TASK ITEM: State the number of lines below in which the word "agent" appears. Nothing else belongs in the answer.

[Collected data]

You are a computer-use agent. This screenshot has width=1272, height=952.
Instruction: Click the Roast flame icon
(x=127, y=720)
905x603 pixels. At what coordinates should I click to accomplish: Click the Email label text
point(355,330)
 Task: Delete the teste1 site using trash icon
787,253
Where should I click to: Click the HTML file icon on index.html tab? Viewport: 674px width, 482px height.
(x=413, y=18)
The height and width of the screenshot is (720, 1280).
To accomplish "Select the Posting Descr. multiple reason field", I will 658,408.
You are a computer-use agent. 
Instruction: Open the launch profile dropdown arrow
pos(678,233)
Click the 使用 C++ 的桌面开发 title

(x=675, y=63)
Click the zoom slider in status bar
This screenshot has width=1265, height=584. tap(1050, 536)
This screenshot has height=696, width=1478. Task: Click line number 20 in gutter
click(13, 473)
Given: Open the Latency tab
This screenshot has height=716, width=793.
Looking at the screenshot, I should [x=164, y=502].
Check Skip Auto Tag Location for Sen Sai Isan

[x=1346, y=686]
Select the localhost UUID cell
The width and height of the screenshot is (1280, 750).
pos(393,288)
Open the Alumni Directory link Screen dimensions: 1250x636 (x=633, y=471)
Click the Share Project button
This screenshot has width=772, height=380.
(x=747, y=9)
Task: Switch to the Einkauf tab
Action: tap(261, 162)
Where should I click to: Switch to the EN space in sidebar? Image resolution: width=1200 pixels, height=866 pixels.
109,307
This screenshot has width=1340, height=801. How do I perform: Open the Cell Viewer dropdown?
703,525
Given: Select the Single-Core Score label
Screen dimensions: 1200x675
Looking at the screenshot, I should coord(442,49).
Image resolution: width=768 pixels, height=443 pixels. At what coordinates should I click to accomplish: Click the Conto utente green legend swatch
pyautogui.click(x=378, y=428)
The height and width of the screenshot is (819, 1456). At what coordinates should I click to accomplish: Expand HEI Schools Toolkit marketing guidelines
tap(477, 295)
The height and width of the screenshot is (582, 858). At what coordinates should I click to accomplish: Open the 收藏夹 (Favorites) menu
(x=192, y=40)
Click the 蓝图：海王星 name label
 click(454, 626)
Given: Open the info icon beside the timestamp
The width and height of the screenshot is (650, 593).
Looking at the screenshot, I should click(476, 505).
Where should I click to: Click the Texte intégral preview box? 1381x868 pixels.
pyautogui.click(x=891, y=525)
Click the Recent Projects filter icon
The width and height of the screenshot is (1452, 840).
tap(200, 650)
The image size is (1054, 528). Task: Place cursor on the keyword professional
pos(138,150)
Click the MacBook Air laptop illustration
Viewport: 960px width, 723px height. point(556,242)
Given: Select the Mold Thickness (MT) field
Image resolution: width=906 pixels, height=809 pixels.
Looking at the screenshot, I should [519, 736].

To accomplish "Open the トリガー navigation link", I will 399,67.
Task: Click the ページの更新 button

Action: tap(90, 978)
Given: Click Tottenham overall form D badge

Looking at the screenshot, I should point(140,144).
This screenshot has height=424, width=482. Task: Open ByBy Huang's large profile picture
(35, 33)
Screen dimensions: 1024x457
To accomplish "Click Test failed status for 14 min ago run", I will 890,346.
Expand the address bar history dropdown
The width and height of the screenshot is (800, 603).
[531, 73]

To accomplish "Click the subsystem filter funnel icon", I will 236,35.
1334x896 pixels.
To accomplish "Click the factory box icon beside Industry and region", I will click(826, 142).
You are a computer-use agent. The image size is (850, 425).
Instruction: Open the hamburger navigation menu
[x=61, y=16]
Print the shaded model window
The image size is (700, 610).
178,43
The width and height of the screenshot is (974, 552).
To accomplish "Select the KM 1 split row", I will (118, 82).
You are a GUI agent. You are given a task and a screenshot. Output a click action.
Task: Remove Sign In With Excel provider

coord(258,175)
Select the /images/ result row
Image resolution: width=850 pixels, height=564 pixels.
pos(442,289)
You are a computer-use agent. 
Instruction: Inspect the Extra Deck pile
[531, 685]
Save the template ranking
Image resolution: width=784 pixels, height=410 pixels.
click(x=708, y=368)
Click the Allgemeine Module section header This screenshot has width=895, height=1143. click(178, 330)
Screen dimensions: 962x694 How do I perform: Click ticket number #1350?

SOLUTION TO THIS TASK: 5